Google’s next generation music recognition

A new version of Sound Search.

Google’s next generation music recognition
Image: Pixabay

In 2017, Google has launched Now Playing using deep neural networks to bring low-power, always-on music recognition to mobile devices. The goal was to create a small, efficient music recognizer which requires a very small fingerprint for each track in the database, allowing music recognition to be run entirely on-device without an internet connection.

Now Playing was not only useful for an on-device music recognizer but also greatly exceeded the accuracy and efficiency of our then-current server-side system, Sound Search, which was built before the widespread use of deep neural networks.

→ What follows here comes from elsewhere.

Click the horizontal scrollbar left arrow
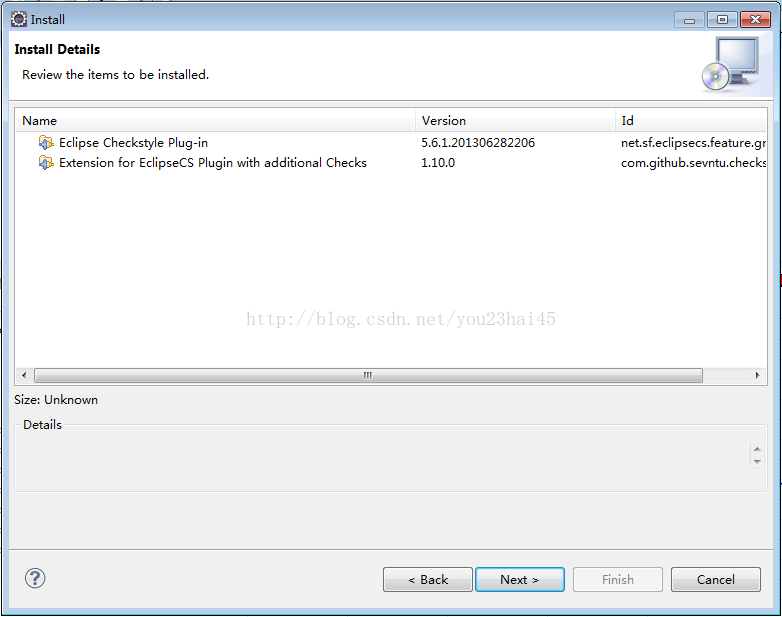The image size is (782, 617). [24, 375]
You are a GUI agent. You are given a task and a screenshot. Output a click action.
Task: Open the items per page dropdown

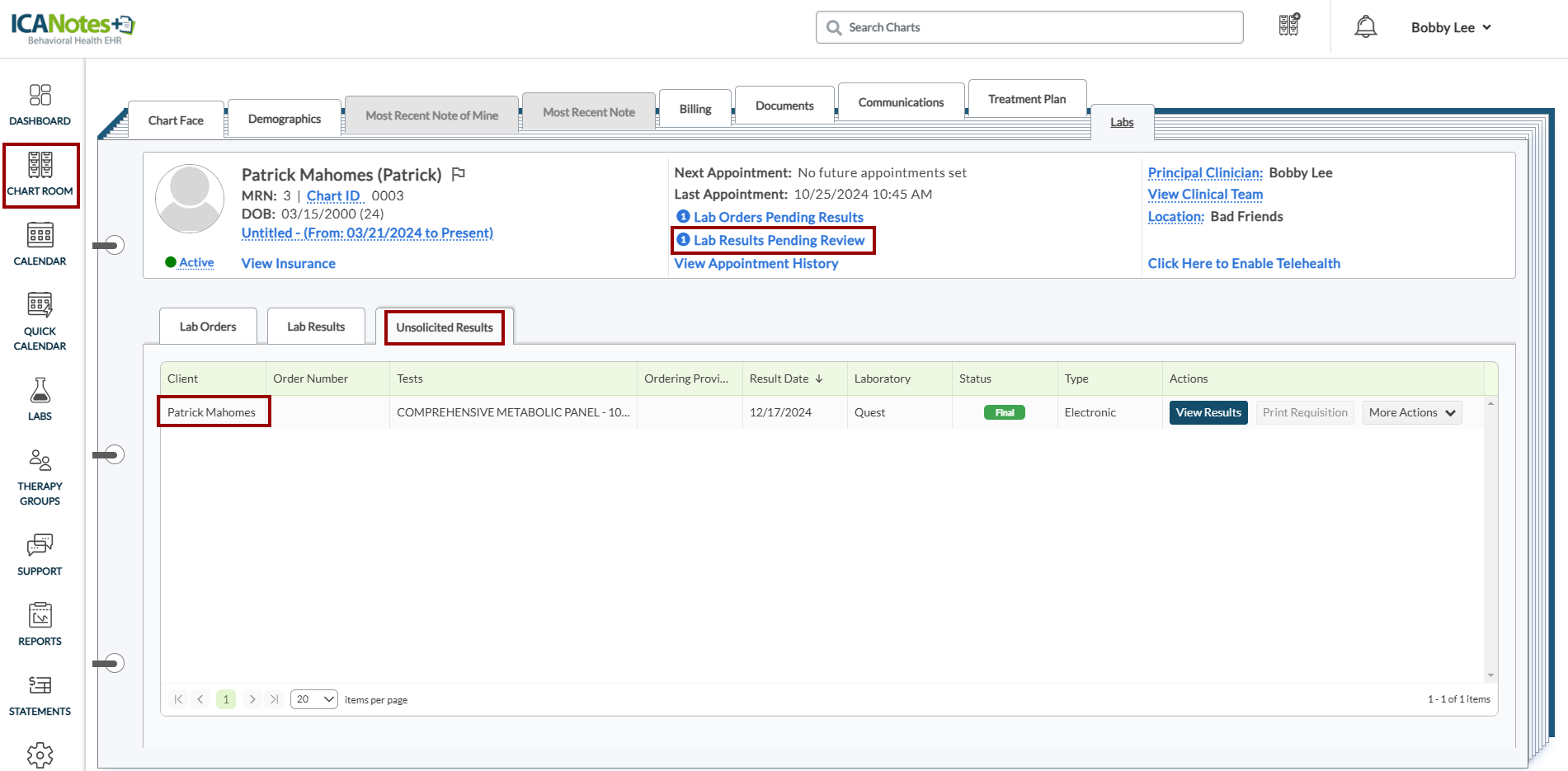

Now, Google has introduced a new version of Sound Search that is powered by some of the same technology used by Now Playing. You can use it through the Google Search app or the Google Assistant on any Android phone.

Simply begin a voice search, and if there’s music playing near to you, a “What’s this song?” proposal will pop up for you to press. Else, you can simply ask, “Hey Google, what’s this song?” With this most recent adaptation of Sound Search, you’ll get quicker, more exact outcomes than any other time in recent memory!

Now Playing matches songs to an on-device database. The biggest challenge in going from Now Playing, with tens of thousands of songs, to Sound Search, with tens of millions, is that there are a thousand times as many songs which could give a false positive result. To compensate for this without any other changes, it was necessary to increase the recognition threshold, which would mean needing more audio to get a confirmed match.

Image: Google

As Sound Search is a server-side system, it isn’t limited by processing and storage constraints in the same way Now Playing is. Therefore, we made two major changes to how we do fingerprint, both of which increased accuracy at the expense of server resources.

James Lyon, Google AI, Zürich noted, “We also decided to weight our index based on song popularity – in effect, for popular songs, we lower the matching threshold, and we raise it for obscure songs. Overall, this means that we can keep adding more (obscure) songs almost indefinitely to our database without slowing our recognition speed too much.”